Sophie Kinsella ünlü alıntılar

son güncelleme : 5 Eylül 2024

other language: spanish | czech | german | french | italian | slovak | turkish | ukrainian | dutch | russian | portuguese

Sophie Kinsella
  • İş hayatında şans yok. Sadece tahrik, kararlılık ve daha fazla tahrik var.

  • Başıma gelenlerden bir ders aldıysam, o da senin varlığının en büyük hatası diye bir şeyin olmadığıdır. Hayatını mahvetmek diye bir şey yoktur. Görünüşe göre hayat oldukça dirençli bir şey.

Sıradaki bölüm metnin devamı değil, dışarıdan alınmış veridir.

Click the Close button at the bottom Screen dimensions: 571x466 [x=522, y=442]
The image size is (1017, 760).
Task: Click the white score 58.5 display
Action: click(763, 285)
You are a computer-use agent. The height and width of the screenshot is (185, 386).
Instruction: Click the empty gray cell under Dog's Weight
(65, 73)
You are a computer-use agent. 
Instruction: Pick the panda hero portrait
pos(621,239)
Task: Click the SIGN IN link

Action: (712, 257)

  • Yeni kıyafetlere bayılırım. Herkes her gün yeni kıyafetler giyebilseydi, depresyonun artık var olmayacağını düşünüyorum.

  • Sanki yine on üç yaşındayım ve o benim aşkım. Bu oda dolusu insan içinde tek bildiğim o. Nerede olduğunu, ne yaptığını, kiminle konuştuğunu.

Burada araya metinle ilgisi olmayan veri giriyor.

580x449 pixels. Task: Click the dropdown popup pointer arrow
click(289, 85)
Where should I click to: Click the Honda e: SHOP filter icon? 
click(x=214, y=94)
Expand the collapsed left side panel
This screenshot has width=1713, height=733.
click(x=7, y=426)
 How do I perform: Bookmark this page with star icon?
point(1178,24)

  • Kalbinin içine bak ve gerçekten istediğinin peşinden git.

  • Vazgeçmekle ilgili olan şey, asla bilemezsin. İşi yapıp yapamayacağını asla bilemezsin. Ve hayatımı bilmemekten bıktım.

  • Hile yapmaya başladığınızda, yöntemlerinizin ne olduğu gerçekten önemli mi?

  • Bazı şeyler bulanık kalsa iyi olur. Doğumlar ve Vize Faturaları.

  • İşler böyle yürüyor. Ve ne olabileceği üzerinde duramazsın. Ne olduğuna bakmak zorundasın.

  • Kendine moral konuşması yapmanın sorunu, derinlerde bunun saçmalık olduğunu bilmen.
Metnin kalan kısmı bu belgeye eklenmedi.